The Allan Carr book really helped me as well - I’ve been off cigarettes for a month after a 20 year habit (started at 15). Not long but does feel easy this time.
The main thing that’s working for me is to realise that you’re not actually missing anything (to paraphrase a previous poster) - the pleasure you get from a cigarette is just the satisfaction of a nicotine craving, and if you can break the nicotine habit then it’s not actually a pleasure at all.
That said, I did quit for two years a while back and fell off the wagon again - but it really does help to think “thank goodness I don’t have to smoke any more” rather than feeling like you’re missing something.
A month is long time, if you really think about it. Considering the typical nicotine addict seems to get a craving about every 20 minutes after just having smoked. If you were a pack-a-day smoker you’ve just spared your body about 600 cigarettes. Pat yourself on the back.

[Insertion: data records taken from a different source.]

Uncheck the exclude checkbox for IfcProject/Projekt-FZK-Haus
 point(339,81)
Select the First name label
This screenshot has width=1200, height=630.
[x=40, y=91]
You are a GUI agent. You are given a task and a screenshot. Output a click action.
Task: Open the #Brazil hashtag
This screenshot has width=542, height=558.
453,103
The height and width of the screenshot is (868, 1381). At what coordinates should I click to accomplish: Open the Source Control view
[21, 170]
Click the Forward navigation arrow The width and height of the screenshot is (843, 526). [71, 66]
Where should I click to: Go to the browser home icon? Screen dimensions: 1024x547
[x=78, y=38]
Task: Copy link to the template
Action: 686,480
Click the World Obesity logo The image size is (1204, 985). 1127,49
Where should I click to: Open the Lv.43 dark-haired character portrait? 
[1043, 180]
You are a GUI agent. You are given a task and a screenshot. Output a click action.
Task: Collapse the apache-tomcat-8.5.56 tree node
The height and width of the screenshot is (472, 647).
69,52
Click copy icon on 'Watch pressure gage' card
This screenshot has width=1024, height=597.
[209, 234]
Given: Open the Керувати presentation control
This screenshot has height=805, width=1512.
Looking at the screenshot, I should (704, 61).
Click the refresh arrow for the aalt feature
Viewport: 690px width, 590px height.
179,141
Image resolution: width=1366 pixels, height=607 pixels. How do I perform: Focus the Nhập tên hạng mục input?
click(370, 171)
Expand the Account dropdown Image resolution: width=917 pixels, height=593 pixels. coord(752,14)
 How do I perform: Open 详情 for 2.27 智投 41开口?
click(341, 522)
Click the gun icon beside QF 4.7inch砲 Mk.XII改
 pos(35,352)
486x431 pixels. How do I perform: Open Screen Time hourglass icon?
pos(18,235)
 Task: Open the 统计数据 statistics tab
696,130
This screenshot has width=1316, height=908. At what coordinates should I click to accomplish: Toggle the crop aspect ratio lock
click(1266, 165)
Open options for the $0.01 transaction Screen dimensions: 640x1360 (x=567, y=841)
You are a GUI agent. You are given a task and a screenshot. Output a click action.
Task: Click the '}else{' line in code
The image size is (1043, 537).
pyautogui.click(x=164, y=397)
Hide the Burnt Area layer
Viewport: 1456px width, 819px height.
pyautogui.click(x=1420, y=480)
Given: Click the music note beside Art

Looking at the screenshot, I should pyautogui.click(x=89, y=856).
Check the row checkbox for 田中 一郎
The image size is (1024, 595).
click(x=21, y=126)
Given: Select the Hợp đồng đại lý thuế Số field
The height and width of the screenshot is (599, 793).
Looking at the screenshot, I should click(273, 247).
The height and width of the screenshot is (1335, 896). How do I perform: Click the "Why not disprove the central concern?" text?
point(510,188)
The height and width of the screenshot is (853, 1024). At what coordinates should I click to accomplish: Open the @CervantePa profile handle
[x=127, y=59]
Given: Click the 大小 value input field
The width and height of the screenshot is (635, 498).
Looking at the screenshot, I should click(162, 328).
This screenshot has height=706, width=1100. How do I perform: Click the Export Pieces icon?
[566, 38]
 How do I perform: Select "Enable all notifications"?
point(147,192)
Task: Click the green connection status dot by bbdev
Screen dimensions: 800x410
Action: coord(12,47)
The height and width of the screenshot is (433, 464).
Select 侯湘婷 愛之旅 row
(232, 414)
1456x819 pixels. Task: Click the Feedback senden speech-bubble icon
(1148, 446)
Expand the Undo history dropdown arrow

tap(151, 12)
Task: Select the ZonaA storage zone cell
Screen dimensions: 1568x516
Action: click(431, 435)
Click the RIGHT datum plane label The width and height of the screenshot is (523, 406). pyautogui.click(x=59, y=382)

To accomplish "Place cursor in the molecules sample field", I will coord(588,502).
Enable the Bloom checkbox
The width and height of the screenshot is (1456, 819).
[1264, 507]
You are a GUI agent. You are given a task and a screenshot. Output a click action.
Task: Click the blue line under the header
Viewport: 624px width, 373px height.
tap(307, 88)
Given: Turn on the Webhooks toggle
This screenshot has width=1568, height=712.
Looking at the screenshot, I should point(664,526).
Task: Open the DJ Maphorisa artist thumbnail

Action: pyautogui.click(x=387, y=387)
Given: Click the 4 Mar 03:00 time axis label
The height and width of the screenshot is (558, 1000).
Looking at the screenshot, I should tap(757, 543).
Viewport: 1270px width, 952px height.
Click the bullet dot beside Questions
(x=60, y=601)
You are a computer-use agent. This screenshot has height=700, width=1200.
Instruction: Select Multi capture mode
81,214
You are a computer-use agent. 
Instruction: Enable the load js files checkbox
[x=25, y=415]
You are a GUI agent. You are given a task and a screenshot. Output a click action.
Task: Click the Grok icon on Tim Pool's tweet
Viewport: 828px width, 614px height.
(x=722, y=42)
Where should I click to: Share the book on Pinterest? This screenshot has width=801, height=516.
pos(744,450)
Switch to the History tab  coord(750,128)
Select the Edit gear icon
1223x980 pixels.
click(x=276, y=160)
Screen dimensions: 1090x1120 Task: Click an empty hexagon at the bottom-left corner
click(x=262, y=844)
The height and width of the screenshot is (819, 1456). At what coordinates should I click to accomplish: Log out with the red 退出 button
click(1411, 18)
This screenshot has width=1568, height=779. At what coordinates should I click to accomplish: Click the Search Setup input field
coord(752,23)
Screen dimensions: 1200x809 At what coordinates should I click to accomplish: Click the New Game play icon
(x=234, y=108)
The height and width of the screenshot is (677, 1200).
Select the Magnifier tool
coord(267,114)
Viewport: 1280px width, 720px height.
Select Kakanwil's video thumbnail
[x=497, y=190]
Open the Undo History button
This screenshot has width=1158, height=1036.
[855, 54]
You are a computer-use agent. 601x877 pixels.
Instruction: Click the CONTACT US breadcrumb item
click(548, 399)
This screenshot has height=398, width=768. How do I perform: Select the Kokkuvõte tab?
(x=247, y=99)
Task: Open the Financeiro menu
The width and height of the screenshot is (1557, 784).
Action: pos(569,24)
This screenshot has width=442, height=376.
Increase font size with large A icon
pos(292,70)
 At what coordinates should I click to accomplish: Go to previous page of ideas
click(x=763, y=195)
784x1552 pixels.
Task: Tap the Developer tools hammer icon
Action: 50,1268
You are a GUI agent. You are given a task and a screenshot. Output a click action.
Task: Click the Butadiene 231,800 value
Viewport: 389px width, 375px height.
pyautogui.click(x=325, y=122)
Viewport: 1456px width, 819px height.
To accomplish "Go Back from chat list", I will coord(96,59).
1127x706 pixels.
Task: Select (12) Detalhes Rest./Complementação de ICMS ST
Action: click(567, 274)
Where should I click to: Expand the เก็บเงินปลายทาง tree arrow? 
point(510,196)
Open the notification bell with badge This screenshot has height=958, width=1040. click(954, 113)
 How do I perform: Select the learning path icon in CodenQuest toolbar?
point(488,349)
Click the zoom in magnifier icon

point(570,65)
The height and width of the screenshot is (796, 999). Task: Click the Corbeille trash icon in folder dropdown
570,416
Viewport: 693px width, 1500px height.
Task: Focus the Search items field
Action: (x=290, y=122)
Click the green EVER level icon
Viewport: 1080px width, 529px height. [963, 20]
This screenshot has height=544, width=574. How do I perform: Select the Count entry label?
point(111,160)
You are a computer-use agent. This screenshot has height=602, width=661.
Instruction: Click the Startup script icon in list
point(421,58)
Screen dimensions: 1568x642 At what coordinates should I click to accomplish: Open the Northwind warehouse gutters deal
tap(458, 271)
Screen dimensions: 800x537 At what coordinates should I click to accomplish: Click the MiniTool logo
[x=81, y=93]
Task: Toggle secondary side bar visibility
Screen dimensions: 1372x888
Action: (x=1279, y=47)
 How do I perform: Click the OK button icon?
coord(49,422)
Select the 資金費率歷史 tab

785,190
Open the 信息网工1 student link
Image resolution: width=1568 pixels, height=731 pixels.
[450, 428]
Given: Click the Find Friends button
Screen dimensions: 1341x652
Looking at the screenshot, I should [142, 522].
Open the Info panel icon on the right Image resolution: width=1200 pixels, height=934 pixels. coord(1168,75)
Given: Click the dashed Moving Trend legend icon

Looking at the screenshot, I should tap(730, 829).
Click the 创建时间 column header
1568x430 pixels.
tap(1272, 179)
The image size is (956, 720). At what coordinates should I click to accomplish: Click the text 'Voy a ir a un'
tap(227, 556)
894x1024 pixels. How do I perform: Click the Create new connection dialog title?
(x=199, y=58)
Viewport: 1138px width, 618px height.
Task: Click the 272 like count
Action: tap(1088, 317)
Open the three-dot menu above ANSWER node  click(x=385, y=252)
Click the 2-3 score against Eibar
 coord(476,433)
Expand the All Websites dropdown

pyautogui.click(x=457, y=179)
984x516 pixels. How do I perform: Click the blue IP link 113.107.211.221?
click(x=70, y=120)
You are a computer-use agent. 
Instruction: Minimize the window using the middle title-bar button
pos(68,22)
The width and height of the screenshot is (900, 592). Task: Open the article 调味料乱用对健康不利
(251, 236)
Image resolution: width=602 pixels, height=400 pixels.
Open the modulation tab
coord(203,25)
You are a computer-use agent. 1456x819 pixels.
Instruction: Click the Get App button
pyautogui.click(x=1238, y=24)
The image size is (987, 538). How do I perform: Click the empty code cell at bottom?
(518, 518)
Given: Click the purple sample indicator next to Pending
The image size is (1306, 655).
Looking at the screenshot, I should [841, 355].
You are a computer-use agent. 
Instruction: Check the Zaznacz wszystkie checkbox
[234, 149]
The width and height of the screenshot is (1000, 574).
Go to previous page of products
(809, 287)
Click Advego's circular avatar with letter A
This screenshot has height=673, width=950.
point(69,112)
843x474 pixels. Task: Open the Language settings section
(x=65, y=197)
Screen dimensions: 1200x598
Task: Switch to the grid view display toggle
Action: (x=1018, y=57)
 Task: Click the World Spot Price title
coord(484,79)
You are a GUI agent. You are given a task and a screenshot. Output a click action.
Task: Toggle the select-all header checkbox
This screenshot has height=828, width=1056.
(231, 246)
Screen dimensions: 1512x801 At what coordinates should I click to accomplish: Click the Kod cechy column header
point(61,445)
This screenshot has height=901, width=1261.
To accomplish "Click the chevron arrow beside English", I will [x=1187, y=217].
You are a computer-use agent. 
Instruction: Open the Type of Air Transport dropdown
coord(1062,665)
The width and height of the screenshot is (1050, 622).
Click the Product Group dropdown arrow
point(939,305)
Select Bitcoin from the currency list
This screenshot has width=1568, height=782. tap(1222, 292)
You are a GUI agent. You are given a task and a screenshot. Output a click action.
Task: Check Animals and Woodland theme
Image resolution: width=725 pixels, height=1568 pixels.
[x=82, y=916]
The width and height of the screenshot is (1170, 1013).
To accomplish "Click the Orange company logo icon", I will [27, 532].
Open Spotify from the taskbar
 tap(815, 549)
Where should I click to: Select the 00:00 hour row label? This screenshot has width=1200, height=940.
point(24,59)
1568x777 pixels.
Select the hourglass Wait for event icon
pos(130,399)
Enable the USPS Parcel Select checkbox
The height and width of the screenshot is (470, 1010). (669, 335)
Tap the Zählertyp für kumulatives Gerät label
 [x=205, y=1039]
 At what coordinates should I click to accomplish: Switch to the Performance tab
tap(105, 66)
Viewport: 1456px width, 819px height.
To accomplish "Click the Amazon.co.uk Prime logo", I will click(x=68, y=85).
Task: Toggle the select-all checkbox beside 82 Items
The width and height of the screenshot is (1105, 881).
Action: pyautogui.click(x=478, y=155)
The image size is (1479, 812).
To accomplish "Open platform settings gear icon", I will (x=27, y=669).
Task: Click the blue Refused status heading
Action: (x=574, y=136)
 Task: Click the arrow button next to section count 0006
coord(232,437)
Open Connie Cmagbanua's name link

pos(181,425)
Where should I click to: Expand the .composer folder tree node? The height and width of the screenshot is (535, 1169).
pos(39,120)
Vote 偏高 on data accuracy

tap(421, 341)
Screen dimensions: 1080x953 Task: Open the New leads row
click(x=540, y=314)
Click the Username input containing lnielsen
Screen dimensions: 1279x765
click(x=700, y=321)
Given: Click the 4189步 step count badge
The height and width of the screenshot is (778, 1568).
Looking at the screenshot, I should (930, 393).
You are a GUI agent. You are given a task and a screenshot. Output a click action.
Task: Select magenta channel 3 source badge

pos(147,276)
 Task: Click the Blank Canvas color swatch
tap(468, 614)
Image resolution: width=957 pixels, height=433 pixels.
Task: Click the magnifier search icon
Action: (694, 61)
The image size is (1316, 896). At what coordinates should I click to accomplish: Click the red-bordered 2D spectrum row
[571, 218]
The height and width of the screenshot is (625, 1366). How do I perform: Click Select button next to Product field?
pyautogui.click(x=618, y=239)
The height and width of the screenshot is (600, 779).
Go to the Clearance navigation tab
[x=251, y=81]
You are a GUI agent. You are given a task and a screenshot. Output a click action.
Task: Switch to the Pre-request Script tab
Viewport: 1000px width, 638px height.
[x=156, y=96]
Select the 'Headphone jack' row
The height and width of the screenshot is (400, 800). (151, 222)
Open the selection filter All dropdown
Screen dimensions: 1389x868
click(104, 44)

I use Quitmeter.com to track my progress and others I know use Quitnet.com. It’s very encouraging when you can see how much you haven’t smoked and how much money you’ve saved.
I was able to get my partner a new I-Pod for x-mas and she got me a ping pong table. This would not have been possible if we had been spending the money on smokes.
That’s the message from Carr’s book that helped me too.
I quit for three years – easily, without withdrawal or stress – and started again when I was going through a bad time at my job. I told myself that smoking would help. :smack:
It also helped that Carr shoots down the myth about nicotine – that it’s harder to quit smoking than it is to stop heroin. Nicotine is out of your system in three days and the physical withdrawal symptoms are negligible.